The NFL calls the first Monday after the season ends "Black Monday," because that is when most of the coaches get the axe.

The Jets fired both their general manager and head coach, but immediately hired two former GMs to be consultants to find replacements.

The Bears just fired both their general manager and head coach, but have yet to officially announce the purge.

The concept of "cleaning house" usually means firing the coaching staff, or cutting ties with costly underperforming players. But since there is so much money at stake, and fans paying so much of it to want a quality product, ownership is now aware that only bold moves will keep the fan base content.

The Bears plight is probably a bad example of sports management. The team has constantly hired managers above their level of competency. GM Emery had never been a general manager; he was a scout. So the team promoted him several levels above his experience level. Coach Trestman had only been a QB coach in the NFL. He was an CFL head coach, but that is not at the same level. In NFL terms, Trestman's hire was promoting him three levels above his last NFL gig.

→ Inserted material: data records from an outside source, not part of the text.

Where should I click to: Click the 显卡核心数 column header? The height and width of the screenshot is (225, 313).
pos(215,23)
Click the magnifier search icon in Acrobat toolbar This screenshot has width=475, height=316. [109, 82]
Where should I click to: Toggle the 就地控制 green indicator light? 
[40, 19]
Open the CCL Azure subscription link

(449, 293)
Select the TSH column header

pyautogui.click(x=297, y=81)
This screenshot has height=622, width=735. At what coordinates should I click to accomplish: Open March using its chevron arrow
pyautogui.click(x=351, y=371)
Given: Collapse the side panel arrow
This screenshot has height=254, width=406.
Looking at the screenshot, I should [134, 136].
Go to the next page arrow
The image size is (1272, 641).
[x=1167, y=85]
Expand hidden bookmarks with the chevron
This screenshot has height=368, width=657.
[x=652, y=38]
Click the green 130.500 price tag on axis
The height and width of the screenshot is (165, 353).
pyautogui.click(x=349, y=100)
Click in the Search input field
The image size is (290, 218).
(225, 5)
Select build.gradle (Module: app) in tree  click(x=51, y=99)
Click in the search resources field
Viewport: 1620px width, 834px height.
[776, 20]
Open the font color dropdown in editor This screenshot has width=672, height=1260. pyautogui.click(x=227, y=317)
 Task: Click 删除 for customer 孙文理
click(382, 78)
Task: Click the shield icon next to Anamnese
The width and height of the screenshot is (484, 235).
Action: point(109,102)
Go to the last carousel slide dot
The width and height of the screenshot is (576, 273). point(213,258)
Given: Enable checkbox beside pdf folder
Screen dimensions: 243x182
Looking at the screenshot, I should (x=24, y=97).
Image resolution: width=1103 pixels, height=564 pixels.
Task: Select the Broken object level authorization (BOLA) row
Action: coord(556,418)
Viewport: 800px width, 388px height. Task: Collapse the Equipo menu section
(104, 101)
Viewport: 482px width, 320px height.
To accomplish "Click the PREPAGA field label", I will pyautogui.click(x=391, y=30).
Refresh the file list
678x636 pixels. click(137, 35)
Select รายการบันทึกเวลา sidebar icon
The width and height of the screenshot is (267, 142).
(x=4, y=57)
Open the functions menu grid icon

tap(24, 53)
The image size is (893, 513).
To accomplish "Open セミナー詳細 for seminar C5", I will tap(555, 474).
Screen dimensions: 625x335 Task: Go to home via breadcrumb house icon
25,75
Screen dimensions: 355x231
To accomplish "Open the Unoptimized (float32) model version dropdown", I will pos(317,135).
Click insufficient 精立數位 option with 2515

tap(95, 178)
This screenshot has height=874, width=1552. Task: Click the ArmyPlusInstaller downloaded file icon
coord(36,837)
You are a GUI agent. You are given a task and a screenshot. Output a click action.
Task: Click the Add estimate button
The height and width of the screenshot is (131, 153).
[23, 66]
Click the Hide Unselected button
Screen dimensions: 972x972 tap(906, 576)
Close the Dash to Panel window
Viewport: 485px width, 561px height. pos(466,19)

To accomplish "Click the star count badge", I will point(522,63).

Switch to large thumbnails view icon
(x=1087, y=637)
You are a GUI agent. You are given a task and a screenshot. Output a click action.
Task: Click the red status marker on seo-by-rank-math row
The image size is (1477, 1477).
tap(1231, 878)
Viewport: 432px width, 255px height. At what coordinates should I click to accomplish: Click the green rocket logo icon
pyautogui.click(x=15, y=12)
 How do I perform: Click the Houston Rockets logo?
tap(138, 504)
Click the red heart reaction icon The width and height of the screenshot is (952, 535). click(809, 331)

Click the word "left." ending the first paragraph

The team passed on an actual winning head coach, Bruce Arians, because the new GM wanted to control all of his staff hires. This is unacceptable to any NFL coach worth his salt. He wants his own coaching staff to fit his system; not a bunch a potential spies loyal to the GM.

So it is not a shock that the Bears woefully underperformed for the last two seasons because the managers put in place were over their head. Trestman, a quarterback coach, was supposed to fix the offense Lovie Smith could not do; and to tame Cutler and make him into a "franchise" quarterback. GM Emery made the mistake of giving Cutler a huge contract not tied to performance. As a result, there was no incentive to change his ways and actually work harder. The results were a dismal season.

A purge was necessary at Halas Hall. But with such cleaning, there still is a problem with the ownership and executives on who to hire next. These are the same people who hired Emery, who hired Trestman. The Bears have been unwilling to hire experienced NFL head coaches (possibly to save money).

The Bears make all their money before the season starts. The NFL is the king of sports television. So there is less an incentive to win because the profits are guaranteed by the league. It comes down to a matter of team pride. Does ownership want to win championships, or just be competitive in their division?